Em tempos de pandemia e num momento de notável frustração e de profundo embaraço, o Presidente da República retorquiu “diga aos portugueses para votarem noutro Governo”.
A frase ficará para a história. Se por um lado, o PR demonstra um desconforto latente face à atual maioria governativa, por outro revela a sua total incapacidade e indisponibilidade para a contrariar.
Marcelo Rebelo de Sousa foi eleito, em 2016, com base na sua exposição mediática e suportado por uma coligação de centro-direita que via nele o Presidente que Cavaco Silva não conseguiu ser.
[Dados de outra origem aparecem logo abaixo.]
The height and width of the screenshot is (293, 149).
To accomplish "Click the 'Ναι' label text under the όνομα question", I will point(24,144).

Afável, comunicador, enérgico e próximo dos cidadãos, o Presidente da República tem um carisma que não abunda no PSD e no CDS e uma imagem cuidadosamente preparada ao longo de décadas.
No entanto, passados quase 5 anos, Marcelo ignorou essa coligação e colou o seu mandato à agenda e à mensagem do Governo socialista, tentando garantir facilmente a sua reeleição.
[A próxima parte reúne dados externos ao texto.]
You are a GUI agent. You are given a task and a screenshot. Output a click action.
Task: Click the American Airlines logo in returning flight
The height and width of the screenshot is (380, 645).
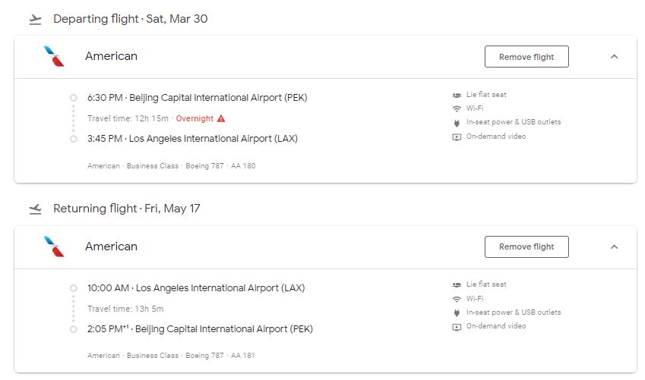point(54,247)
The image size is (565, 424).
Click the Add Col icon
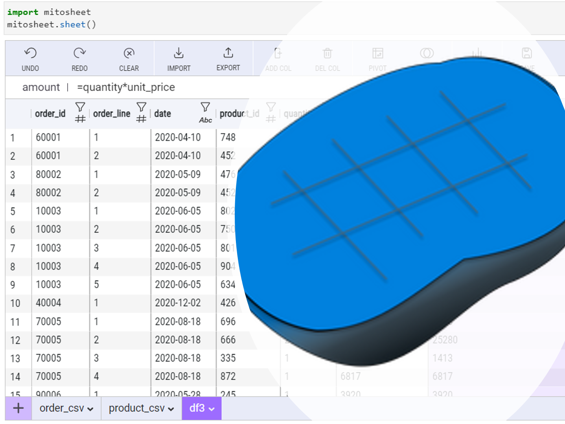click(x=278, y=53)
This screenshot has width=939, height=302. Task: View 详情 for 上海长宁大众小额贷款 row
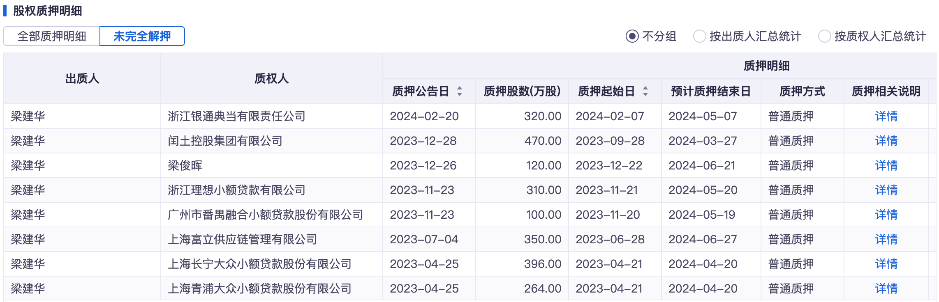(x=886, y=264)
Esta estratégia foi vantajosa para o PS, pois conseguiu subjugar simultaneamente o Presidente de centro-direita e a toda a esquerda parlamentar foi a fórmula ideal para manter o poder.
Só que a jogada só funciona se todas as peças estiverem em sintonia e o segundo Governo Costa, com todas as suas circunstâncias e idiossincrasias, não tem conseguido agarrar o BE e o PCP.
Ao negligenciar a equidistância da sua função e a famosa “magistratura de influência”, o Presidente escolheu um lado, entrou no jogo político corrente e está a perder o controlo da situação.
A seis meses de eleições presidenciais, é tempo do “Presidente dos afetos” sair da armadilha em que se meteu, renegar aos oportunismos da “real politik” e voltar a ser o Presidente de todos os Portugueses.
O fim do Verão – e da consequente silly season – trouxe um momento raro de lucidez presidencial. Ainda bem.